Reduction in Exacerbations Remains the Top Driver of Physician Prescribing Choice in Moderate to Severe Asthma, According to Findings from Decision Resources Group
May 1, 2014 – Burlington, Mass. –
Decision Resources Group finds that 90 percent of surveyed U.S. payers indicated a willingness to pay a premium-price for a novel therapy with substantially greater improvements in reducing exacerbations than Genentech/Novartis’s Xolair in the treatment of severe asthma. Surveyed U.S. and European pulmonologists agree that reduction in rate of exacerbations is the attribute that most influences prescribing decisions in moderate to severe asthma. Clinical data and the opinions of interviewed thought leaders indicate that GlaxoSmithKline’s Bosatria and Roche/Genentech/Chugai’s lebrikizumab have a potential to partially fulfill this unmet need.
Other key findings from the Decision Base report entitled Asthma (Moderate to Severe): Amid Significant Unmet Need, What Magnitude of Efficacy and Safety Do Pulmonologists and Payers Expect of an Emerging Therapy?
Unmet need: Surveyed pulmonologists indicate that a therapy offering a greater improvement in quality of life is one of the highest unmet needs in moderate to severe asthma. No emerging therapies are positively differentiated from the market leader, GlaxoSmithKline’s Advair/Seretide/Adoair, on this attribute, based on clinical data and according to the opinions of interviewed thought leaders.
Opportunities for differentiating novel therapies: Less-frequent administration is the delivery attribute with the greatest opportunity for positively differentiating novel therapies entering the asthma market. This need will be fulfilled by all emerging therapies profiled in our report, including GlaxoSmithKline/Theravance’s Breo/Relvar, Boehringer Ingelheim/Pfizer’s Spiriva, Bosatria, Cephalon/Teva’s Cinqiul and lebrikizumab. Breo/Relvar and Spiriva are once-daily inhalers, in contrast to the twice-daily options currently available. All of the late-stage emerging biologics in development for the treatment of asthma are currently dosed once every four weeks in their respective clinical trials, similar to Xolair and much less frequently than oral or inhaled therapies.
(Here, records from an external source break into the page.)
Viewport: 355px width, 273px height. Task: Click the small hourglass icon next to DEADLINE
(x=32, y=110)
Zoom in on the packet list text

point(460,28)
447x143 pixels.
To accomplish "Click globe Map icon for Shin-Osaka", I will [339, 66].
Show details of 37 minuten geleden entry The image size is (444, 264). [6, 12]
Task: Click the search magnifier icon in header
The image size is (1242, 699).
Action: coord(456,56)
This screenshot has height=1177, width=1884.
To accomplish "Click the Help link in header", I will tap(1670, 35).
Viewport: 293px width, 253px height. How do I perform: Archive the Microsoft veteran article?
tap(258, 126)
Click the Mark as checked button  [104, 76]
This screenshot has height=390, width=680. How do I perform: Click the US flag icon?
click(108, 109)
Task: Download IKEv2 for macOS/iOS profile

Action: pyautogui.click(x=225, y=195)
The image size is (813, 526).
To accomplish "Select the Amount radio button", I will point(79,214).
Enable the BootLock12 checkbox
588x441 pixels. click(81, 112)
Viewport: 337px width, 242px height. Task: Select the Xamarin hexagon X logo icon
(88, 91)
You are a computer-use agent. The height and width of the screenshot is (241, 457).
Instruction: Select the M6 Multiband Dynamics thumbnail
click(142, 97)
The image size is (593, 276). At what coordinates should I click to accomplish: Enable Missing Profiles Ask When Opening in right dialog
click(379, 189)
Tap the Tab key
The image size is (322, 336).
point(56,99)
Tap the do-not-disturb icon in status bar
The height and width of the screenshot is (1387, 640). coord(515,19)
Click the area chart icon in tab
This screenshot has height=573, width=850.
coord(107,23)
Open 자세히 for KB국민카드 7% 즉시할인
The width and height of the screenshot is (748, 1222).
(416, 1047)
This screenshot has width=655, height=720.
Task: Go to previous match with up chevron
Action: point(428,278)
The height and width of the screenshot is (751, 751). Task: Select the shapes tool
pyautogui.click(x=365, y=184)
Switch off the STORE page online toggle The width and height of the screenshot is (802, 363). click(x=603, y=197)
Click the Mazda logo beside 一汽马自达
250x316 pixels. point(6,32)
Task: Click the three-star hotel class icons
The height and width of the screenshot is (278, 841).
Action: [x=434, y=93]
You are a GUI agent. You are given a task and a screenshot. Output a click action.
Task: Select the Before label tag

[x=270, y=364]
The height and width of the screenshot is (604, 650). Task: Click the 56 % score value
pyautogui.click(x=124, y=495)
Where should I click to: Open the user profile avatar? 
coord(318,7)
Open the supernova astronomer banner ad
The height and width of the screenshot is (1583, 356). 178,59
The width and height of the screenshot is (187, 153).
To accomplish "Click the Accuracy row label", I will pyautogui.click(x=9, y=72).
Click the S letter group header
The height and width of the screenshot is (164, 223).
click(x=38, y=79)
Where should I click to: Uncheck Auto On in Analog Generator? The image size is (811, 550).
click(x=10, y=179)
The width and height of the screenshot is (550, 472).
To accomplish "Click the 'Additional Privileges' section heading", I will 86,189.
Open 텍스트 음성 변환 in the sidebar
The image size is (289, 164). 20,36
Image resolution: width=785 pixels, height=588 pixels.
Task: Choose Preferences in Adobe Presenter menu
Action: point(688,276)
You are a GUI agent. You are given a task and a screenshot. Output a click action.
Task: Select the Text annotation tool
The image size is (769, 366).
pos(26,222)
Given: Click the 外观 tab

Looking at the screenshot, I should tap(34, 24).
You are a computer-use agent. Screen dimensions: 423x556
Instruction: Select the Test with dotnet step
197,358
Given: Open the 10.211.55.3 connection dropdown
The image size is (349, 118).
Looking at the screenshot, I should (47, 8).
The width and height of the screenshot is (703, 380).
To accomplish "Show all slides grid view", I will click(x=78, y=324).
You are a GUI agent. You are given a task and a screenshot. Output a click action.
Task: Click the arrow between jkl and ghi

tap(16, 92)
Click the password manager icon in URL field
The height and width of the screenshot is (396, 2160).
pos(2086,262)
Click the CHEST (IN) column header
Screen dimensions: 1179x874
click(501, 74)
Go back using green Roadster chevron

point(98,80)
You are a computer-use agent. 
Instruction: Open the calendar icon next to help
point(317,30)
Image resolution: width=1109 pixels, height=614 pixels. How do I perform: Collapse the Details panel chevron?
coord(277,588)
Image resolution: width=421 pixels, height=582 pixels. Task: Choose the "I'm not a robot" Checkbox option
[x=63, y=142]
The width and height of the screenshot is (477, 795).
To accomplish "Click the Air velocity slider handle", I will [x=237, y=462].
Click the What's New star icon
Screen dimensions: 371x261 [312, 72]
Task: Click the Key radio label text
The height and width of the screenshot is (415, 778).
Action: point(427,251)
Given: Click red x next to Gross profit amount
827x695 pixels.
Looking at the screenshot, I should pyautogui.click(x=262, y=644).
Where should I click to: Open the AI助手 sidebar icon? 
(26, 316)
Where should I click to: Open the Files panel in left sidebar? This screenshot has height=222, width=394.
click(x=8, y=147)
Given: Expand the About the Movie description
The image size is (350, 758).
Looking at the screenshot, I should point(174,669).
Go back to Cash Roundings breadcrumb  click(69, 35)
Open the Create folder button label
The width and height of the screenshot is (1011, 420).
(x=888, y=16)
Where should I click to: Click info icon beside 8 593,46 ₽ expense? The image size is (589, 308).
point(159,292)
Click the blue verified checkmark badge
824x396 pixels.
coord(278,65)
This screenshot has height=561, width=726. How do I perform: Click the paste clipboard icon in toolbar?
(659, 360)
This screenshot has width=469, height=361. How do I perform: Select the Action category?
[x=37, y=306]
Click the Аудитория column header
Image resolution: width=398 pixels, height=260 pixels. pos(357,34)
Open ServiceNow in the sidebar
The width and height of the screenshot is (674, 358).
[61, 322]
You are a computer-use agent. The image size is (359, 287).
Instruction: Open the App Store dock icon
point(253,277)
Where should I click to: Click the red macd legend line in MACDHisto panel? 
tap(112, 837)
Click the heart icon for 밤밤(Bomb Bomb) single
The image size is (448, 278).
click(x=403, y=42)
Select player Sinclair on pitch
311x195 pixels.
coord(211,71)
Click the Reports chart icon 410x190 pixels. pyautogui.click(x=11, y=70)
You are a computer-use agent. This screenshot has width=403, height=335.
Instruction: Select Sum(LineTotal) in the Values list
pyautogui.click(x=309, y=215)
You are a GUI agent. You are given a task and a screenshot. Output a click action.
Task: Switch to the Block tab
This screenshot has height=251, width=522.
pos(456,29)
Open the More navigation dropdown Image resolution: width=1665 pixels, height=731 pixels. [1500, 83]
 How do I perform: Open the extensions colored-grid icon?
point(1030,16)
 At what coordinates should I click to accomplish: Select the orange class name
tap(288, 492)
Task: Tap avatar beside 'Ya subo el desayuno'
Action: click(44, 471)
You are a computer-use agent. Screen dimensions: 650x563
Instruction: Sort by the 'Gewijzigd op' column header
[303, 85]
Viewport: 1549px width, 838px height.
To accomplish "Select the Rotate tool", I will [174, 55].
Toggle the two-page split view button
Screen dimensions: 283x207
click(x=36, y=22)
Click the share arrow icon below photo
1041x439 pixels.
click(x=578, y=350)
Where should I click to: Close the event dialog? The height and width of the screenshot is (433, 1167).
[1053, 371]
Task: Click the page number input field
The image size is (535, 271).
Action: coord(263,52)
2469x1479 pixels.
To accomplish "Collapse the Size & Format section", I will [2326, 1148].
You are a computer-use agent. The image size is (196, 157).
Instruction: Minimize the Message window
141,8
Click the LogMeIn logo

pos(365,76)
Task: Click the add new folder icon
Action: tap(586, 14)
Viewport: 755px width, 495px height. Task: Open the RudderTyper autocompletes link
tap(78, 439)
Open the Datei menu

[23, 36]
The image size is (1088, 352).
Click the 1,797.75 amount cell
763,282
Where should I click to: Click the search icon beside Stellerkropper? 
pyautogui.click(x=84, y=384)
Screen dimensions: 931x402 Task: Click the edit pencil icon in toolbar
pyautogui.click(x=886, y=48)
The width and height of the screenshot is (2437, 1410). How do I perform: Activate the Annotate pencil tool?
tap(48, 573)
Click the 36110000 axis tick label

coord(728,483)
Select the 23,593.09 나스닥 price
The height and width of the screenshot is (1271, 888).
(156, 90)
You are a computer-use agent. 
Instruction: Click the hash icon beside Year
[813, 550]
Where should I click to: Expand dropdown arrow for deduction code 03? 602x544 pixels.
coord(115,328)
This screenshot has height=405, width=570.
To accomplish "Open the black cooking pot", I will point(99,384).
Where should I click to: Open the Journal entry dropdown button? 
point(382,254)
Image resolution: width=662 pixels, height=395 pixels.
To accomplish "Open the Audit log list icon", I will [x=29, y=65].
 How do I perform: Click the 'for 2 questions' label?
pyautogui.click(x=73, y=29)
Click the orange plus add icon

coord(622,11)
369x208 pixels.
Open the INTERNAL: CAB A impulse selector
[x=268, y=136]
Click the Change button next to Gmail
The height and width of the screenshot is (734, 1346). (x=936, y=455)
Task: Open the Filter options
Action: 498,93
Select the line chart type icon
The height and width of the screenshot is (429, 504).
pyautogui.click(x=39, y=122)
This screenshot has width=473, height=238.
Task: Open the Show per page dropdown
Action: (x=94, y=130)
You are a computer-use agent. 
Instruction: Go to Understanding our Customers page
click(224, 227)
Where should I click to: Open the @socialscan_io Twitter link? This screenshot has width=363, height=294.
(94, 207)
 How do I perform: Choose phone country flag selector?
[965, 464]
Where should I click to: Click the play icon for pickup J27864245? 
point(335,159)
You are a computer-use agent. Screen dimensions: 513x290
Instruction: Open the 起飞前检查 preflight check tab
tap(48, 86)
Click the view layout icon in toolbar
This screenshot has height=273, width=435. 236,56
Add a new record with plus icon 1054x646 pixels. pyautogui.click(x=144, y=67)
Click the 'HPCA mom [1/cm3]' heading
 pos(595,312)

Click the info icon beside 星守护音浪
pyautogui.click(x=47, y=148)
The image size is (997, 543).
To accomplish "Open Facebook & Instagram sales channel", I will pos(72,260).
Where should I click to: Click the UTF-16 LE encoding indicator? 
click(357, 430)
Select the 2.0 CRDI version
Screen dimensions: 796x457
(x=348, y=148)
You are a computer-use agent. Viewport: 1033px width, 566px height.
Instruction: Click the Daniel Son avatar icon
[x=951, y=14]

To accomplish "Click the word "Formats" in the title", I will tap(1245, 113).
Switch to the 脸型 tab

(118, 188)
Efficacy versus price: Results of a conjoint analysis indicate that in severe asthma, U.S. pulmonologists are willing to prescribe a novel therapy with strong efficacy in reductions in exacerbations and oral corticosteroid dose even if that drug carries a high price premium over Xolair.
Comments from Decision Resources Group Analyst Eun-Jin Yang, Ph.D.:
About Decision Resources Group
“Findings from our survey of physicians and payers emphasize that although current treatments are sufficient for a substantial portion of the asthma population, moderate to high unmet needs remain for many patients with moderate to severe asthma. Particularly, emerging agents that can offer greater reductions in exacerbations and oral corticosteroid use over currently available therapies may reap the benefit as preferred choices in physician prescribing and reimbursement.”
“Even though less-frequent administration received the highest level of unmet need among delivery attributes, surveyed U.S. and European pulmonologists assigned it only a low to moderate level of unmet need, respectively. This suggests that, at least for U.S. pulmonologists, it may merely be an issue of convenience and not a major priority.”